- [PROBLEM] Render every line of the listing below as a numbered list, omitting any blank lines.

- [RECORD EXTRACTS]
::::::::::
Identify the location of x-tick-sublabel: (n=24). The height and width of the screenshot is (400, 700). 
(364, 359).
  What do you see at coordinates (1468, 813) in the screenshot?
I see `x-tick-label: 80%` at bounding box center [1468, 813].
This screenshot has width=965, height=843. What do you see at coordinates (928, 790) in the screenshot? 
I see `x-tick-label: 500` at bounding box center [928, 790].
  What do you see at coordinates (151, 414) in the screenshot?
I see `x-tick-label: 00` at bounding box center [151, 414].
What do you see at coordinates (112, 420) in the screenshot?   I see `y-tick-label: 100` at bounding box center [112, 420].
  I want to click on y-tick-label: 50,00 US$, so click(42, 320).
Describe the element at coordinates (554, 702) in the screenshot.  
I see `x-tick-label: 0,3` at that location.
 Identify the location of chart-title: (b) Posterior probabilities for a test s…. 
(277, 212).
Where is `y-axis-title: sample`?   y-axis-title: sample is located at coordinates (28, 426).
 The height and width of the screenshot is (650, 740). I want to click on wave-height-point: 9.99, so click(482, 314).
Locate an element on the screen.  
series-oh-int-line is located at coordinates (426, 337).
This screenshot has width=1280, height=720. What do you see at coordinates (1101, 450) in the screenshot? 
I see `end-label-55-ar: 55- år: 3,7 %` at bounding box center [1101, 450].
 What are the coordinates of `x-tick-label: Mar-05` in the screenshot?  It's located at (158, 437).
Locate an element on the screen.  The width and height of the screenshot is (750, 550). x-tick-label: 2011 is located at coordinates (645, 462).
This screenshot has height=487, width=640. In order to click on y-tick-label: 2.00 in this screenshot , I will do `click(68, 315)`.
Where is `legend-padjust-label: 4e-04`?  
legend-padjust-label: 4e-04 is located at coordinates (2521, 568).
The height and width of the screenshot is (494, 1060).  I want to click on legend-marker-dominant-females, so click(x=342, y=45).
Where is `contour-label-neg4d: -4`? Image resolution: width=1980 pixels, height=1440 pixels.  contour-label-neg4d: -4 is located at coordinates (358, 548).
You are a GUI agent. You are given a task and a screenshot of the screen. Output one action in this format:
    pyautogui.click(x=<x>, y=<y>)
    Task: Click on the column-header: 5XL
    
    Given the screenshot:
::::::::::
- [ANSWER BELOW]
1. Identify the location of x-tick-sublabel: (n=24). The height and width of the screenshot is (400, 700). 
2. (364, 359).
3.   What do you see at coordinates (1468, 813) in the screenshot?
4. I see `x-tick-label: 80%` at bounding box center [1468, 813].
5. This screenshot has width=965, height=843. What do you see at coordinates (928, 790) in the screenshot? 
6. I see `x-tick-label: 500` at bounding box center [928, 790].
7.   What do you see at coordinates (151, 414) in the screenshot?
8. I see `x-tick-label: 00` at bounding box center [151, 414].
9. What do you see at coordinates (112, 420) in the screenshot?   I see `y-tick-label: 100` at bounding box center [112, 420].
10.   I want to click on y-tick-label: 50,00 US$, so click(42, 320).
11. Describe the element at coordinates (554, 702) in the screenshot.  
12. I see `x-tick-label: 0,3` at that location.
13.  Identify the location of chart-title: (b) Posterior probabilities for a test s…. 
14. (277, 212).
15. Where is `y-axis-title: sample`?   y-axis-title: sample is located at coordinates (28, 426).
16.  The height and width of the screenshot is (650, 740). I want to click on wave-height-point: 9.99, so click(482, 314).
17. Locate an element on the screen.  
18. series-oh-int-line is located at coordinates (426, 337).
19. This screenshot has width=1280, height=720. What do you see at coordinates (1101, 450) in the screenshot? 
20. I see `end-label-55-ar: 55- år: 3,7 %` at bounding box center [1101, 450].
21.  What are the coordinates of `x-tick-label: Mar-05` in the screenshot?  It's located at (158, 437).
22. Locate an element on the screen.  The width and height of the screenshot is (750, 550). x-tick-label: 2011 is located at coordinates (645, 462).
23. This screenshot has height=487, width=640. In order to click on y-tick-label: 2.00 in this screenshot , I will do `click(68, 315)`.
24. Where is `legend-padjust-label: 4e-04`?  
25. legend-padjust-label: 4e-04 is located at coordinates (2521, 568).
26. The height and width of the screenshot is (494, 1060).  I want to click on legend-marker-dominant-females, so click(x=342, y=45).
27. Where is `contour-label-neg4d: -4`? Image resolution: width=1980 pixels, height=1440 pixels.  contour-label-neg4d: -4 is located at coordinates (358, 548).
28. You are a GUI agent. You are given a task and a screenshot of the screen. Output one action in this format:
29.     pyautogui.click(x=<x>, y=<y>)
30.     Task: Click on the column-header: 5XL
31.     Given the screenshot:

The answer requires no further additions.